Copiá completa, palabra por palabra, la nota sobre la Oficina de la Mujer y de Violencia Doméstica del STJ.

TEXTO PUBLICADO:
────────────────────
Marién Cazenave destacó el trabajo que lleva adelante el organismo judicial y la puesta en marcha de la Oficina de Violencia Doméstica, encargada de recepcionar las denuncias de la comunidad, aunque reconoció que «falta» instalar la perspectiva de género en la población judicial.
La responsable de la Oficina de la Mujer y de Violencia Doméstica del STJ, Marién Cazenave, detalló el trabajo que lleva adelante el organismo judicial y reconoció que falta mucho para instalar la perspectiva de género en la justicia, pero que se trabaja en ese sentido.
Cazenave explicó que en la justicia pampeana, a instancias de la Corte Suprema de la Nación, hay dos oficinas que tratan la problemática de genero. “Por un lado, la Oficina de La Mujer, que pretende incorporar la perspectiva de género en la justicia y la oficina de Violencia Doméstica, para la recepción al público”, explicó en declaraciones radiales.
────────────────────
Datos recopilados:
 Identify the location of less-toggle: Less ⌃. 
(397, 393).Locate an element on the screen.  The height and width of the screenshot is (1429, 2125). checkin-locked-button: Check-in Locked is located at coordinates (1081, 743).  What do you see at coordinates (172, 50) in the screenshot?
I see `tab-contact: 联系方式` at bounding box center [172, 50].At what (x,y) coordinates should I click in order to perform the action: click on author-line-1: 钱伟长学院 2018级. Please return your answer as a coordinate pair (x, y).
────────────────────
TU RESPUESTA:
Marién Cazenave destacó el trabajo que lleva adelante el organismo judicial y la puesta en marcha de la Oficina de Violencia Doméstica, encargada de recepcionar las denuncias de la comunidad, aunque reconoció que «falta» instalar la perspectiva de género en la población judicial.
La responsable de la Oficina de la Mujer y de Violencia Doméstica del STJ, Marién Cazenave, detalló el trabajo que lleva adelante el organismo judicial y reconoció que falta mucho para instalar la perspectiva de género en la justicia, pero que se trabaja en ese sentido.
Cazenave explicó que en la justicia pampeana, a instancias de la Corte Suprema de la Nación, hay dos oficinas que tratan la problemática de genero. “Por un lado, la Oficina de La Mujer, que pretende incorporar la perspectiva de género en la justicia y la oficina de Violencia Doméstica, para la recepción al público”, explicó en declaraciones radiales.